Saved entries
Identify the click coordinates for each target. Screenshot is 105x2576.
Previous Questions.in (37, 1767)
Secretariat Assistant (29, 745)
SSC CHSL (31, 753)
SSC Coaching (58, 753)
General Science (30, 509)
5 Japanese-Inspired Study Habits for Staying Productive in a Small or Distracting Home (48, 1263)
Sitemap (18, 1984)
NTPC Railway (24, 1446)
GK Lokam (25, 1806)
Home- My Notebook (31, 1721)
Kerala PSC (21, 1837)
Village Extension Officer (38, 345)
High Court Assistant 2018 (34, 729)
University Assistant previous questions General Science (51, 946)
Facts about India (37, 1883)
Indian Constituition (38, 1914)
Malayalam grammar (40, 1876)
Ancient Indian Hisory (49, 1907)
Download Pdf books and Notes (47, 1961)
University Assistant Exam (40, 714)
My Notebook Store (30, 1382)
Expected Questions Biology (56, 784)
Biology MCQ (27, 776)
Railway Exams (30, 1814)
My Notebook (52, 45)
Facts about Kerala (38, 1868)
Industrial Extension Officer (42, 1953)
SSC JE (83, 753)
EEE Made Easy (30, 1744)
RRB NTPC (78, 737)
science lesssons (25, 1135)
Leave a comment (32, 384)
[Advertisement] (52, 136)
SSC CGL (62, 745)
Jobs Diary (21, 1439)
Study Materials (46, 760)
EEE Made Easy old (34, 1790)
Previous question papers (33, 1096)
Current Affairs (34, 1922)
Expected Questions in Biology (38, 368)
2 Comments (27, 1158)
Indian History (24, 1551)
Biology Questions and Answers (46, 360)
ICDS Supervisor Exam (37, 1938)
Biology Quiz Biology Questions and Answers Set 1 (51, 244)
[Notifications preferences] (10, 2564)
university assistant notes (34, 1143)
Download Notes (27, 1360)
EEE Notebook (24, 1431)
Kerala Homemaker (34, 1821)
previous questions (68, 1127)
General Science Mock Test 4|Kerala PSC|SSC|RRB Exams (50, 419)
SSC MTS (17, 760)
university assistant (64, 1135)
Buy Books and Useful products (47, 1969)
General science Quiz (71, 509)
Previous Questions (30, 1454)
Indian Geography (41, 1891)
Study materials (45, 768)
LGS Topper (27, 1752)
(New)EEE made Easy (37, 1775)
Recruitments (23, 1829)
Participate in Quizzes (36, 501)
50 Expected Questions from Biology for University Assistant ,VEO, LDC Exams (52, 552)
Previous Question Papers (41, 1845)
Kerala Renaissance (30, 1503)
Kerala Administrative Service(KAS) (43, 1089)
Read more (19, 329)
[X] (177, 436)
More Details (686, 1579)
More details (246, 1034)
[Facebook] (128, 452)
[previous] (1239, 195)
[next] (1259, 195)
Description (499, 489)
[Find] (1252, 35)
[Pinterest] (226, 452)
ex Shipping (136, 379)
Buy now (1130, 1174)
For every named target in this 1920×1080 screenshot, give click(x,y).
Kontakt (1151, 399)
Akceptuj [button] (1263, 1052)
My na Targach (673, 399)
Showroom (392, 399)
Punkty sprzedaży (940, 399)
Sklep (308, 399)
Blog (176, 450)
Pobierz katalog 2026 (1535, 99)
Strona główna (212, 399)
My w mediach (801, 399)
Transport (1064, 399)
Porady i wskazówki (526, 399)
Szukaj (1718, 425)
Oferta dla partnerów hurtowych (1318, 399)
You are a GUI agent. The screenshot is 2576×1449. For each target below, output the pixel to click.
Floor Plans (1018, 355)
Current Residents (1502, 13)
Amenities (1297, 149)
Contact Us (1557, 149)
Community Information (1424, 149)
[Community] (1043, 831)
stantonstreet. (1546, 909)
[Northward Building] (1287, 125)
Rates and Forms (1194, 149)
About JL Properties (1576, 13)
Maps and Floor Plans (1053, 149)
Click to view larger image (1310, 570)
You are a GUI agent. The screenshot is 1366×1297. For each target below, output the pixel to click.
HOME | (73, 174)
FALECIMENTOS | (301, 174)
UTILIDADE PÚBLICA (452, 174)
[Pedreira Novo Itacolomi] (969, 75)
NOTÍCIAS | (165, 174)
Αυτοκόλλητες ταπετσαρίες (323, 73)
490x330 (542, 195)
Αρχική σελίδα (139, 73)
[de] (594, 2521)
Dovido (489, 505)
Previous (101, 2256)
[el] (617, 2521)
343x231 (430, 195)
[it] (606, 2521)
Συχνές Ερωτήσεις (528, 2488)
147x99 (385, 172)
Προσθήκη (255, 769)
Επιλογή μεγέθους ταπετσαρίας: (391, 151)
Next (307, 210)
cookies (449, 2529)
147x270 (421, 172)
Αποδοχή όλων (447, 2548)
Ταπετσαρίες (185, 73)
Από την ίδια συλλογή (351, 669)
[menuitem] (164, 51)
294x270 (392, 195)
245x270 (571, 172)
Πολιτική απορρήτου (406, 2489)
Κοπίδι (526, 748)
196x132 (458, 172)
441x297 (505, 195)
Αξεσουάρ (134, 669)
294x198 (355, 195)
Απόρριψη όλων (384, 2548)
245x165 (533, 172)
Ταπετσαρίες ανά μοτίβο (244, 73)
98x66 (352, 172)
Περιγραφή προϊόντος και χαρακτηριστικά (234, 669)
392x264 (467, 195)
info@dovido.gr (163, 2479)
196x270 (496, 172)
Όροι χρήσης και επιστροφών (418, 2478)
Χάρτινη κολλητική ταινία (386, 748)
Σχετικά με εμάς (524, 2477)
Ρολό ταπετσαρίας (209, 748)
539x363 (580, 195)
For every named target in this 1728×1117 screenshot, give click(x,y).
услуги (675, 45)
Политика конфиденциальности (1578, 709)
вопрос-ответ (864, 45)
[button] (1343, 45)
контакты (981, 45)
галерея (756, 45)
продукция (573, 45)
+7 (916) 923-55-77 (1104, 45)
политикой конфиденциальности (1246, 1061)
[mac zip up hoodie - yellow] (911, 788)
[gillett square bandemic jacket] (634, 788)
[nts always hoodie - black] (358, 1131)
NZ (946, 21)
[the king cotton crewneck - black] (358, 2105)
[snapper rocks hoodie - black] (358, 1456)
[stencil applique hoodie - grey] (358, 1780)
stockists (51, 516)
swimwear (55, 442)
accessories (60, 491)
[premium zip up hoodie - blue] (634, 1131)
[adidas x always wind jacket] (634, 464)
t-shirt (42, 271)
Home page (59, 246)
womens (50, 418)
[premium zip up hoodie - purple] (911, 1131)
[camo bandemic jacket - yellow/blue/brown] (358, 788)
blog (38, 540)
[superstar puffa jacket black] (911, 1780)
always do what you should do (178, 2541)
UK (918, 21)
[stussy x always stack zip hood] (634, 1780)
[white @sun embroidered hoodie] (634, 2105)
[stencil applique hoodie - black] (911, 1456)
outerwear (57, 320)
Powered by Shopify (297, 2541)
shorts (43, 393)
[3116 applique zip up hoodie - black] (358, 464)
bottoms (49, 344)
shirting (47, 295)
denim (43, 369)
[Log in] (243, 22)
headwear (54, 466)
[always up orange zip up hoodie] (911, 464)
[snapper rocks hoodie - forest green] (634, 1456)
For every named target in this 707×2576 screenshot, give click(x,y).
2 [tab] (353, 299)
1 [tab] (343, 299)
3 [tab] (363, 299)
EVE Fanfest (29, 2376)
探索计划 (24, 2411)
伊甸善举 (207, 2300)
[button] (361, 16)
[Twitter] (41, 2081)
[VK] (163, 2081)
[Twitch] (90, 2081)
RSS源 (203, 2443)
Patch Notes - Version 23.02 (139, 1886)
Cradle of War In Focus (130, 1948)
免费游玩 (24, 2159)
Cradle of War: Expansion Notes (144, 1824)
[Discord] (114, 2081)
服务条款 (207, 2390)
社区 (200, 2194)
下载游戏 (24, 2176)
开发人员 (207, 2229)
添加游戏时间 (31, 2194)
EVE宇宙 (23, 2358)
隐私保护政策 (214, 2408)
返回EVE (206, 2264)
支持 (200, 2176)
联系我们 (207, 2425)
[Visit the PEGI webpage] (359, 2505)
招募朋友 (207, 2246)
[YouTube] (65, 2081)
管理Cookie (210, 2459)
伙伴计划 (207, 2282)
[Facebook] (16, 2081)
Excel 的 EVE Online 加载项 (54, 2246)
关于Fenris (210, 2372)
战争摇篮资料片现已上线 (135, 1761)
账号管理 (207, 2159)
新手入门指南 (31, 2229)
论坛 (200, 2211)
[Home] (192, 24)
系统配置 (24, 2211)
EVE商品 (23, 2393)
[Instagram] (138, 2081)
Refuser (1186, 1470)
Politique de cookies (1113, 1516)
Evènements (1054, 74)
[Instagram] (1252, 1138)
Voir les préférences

▶ _Instructions for the task_:
Please restate, word for word, the lines of the entries that run from the first line through the one holding "Study materials (45, 768)", and add nothing.

▶ _Your response_:
Identify the click coordinates for each target. Screenshot is 105x2576.
Previous Questions.in (37, 1767)
Secretariat Assistant (29, 745)
SSC CHSL (31, 753)
SSC Coaching (58, 753)
General Science (30, 509)
5 Japanese-Inspired Study Habits for Staying Productive in a Small or Distracting Home (48, 1263)
Sitemap (18, 1984)
NTPC Railway (24, 1446)
GK Lokam (25, 1806)
Home- My Notebook (31, 1721)
Kerala PSC (21, 1837)
Village Extension Officer (38, 345)
High Court Assistant 2018 (34, 729)
University Assistant previous questions General Science (51, 946)
Facts about India (37, 1883)
Indian Constituition (38, 1914)
Malayalam grammar (40, 1876)
Ancient Indian Hisory (49, 1907)
Download Pdf books and Notes (47, 1961)
University Assistant Exam (40, 714)
My Notebook Store (30, 1382)
Expected Questions Biology (56, 784)
Biology MCQ (27, 776)
Railway Exams (30, 1814)
My Notebook (52, 45)
Facts about Kerala (38, 1868)
Industrial Extension Officer (42, 1953)
SSC JE (83, 753)
EEE Made Easy (30, 1744)
RRB NTPC (78, 737)
science lesssons (25, 1135)
Leave a comment (32, 384)
[Advertisement] (52, 136)
SSC CGL (62, 745)
Jobs Diary (21, 1439)
Study Materials (46, 760)
EEE Made Easy old (34, 1790)
Previous question papers (33, 1096)
Current Affairs (34, 1922)
Expected Questions in Biology (38, 368)
2 Comments (27, 1158)
Indian History (24, 1551)
Biology Questions and Answers (46, 360)
ICDS Supervisor Exam (37, 1938)
Biology Quiz Biology Questions and Answers Set 1 (51, 244)
[Notifications preferences] (10, 2564)
university assistant notes (34, 1143)
Download Notes (27, 1360)
EEE Notebook (24, 1431)
Kerala Homemaker (34, 1821)
previous questions (68, 1127)
General Science Mock Test 4|Kerala PSC|SSC|RRB Exams (50, 419)
SSC MTS (17, 760)
university assistant (64, 1135)
Buy Books and Useful products (47, 1969)
General science Quiz (71, 509)
Previous Questions (30, 1454)
Indian Geography (41, 1891)
Study materials (45, 768)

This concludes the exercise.